Le vaisseau SPHYNX relança ses moteurs. L’équipage humain dormait toujours du sommeil du juste, inconscient du nouveau voyage qu’avaient décidé pour eux les intelligences artificielles embarquées. En un sens, la mission était réussie. Kepler399d recelait une vie complexe et avancée, dans une symbiose planétaire jamais connue sur la Terre. Elle s’avérait pleinement éligible à une colonisation humaine, du moins telle que le manifeste de bord la décrivait.

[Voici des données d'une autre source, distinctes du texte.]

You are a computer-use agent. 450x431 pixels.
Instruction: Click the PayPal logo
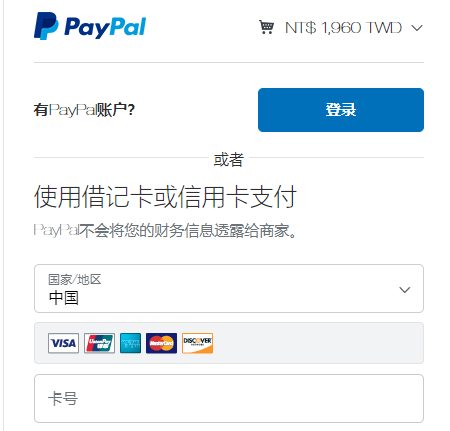point(90,26)
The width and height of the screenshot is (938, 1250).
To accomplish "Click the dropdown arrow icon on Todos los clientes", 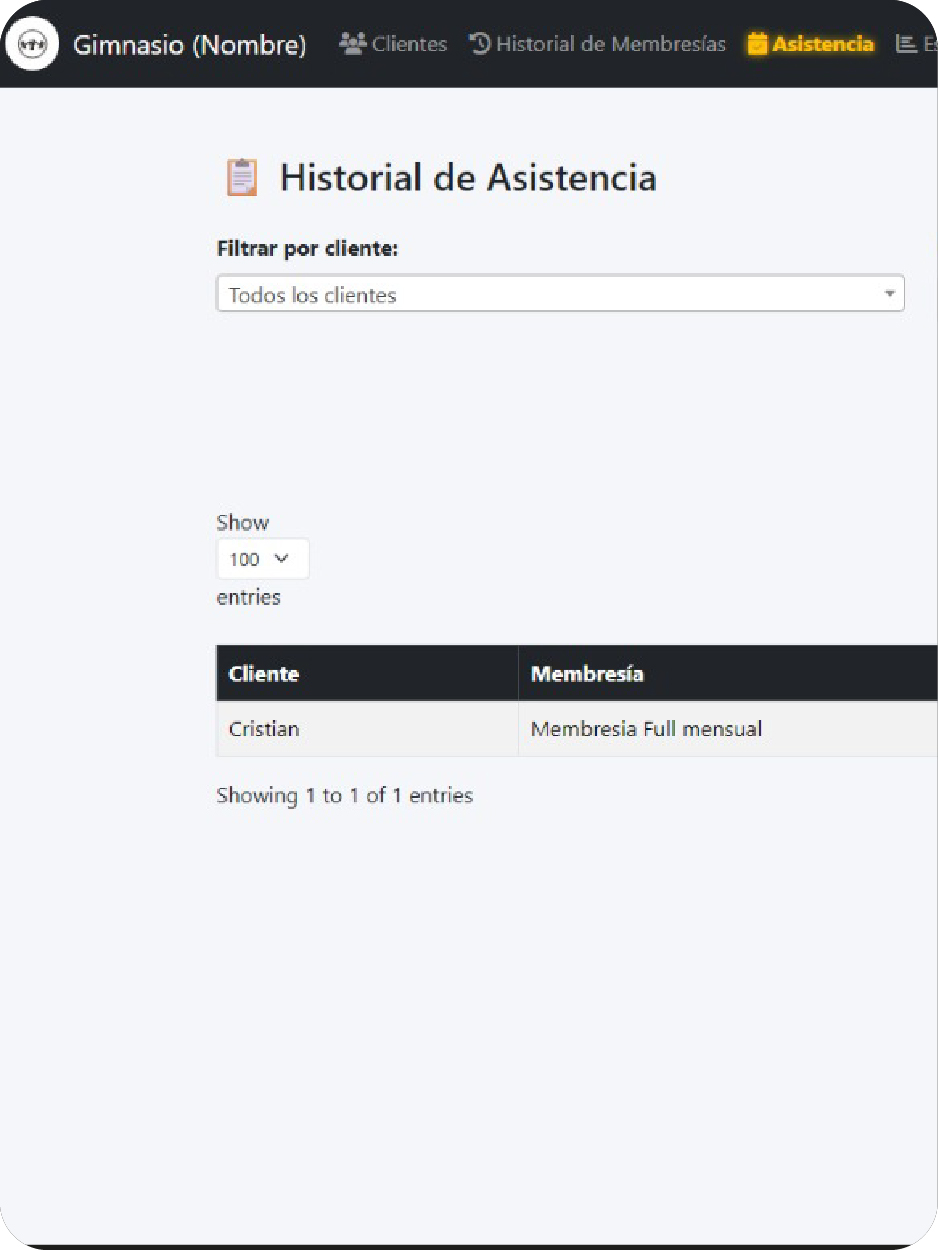I will pos(890,293).

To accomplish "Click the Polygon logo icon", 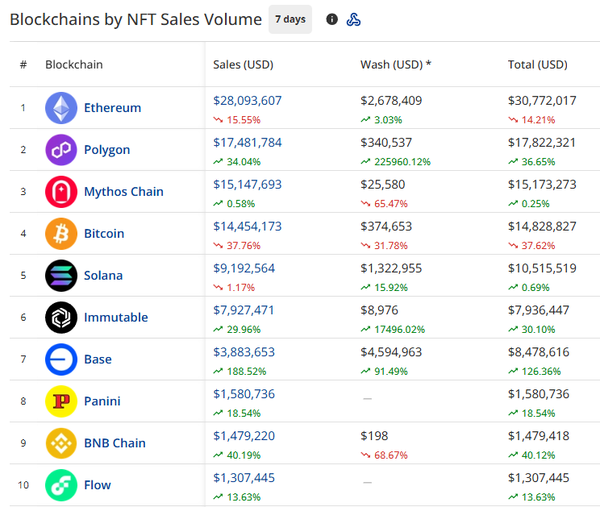I will [61, 150].
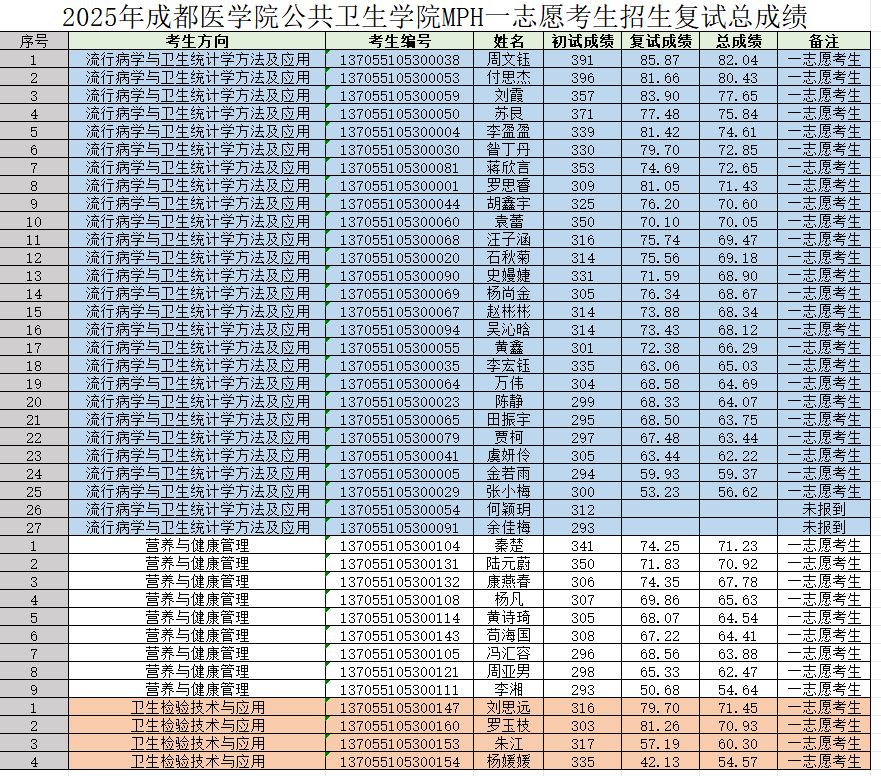Select the retest score cell 42.13
This screenshot has height=776, width=881.
660,761
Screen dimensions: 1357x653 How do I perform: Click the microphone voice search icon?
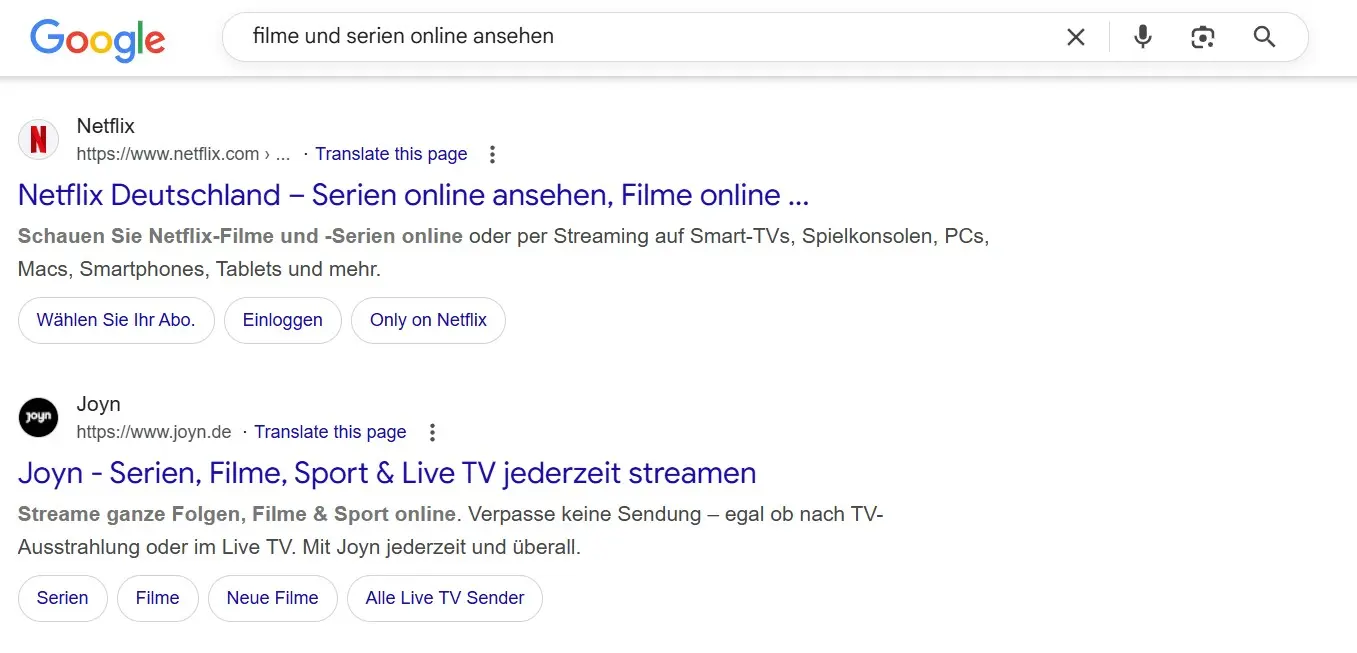tap(1143, 36)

JON-E provoqua le rassemblement. — Nous mettrons quatre années à rejoindre le système de Gliese581, un autre candidat pour des colonies humaines, dit JON-E. — Espérons qu’aucune espèce évoluée n’ait investi les lieux, répondit FLO-R. Il n’est pas assuré que l’équipage humain survive à un troisième périple intersidéral. — Comme aurait dit CAL-V, les probabilités de rencontrer un autre Kepler399d restent faibles, répliqua JON-E. Dans moins de cinquante mois, nous saurons si les statistiques doivent être révisées à la hausse. — Nous laisserons à CAL-V le soin de les remettre à jour, proposa FLO-R. Quand nous l’aurons rebranché, évidemment.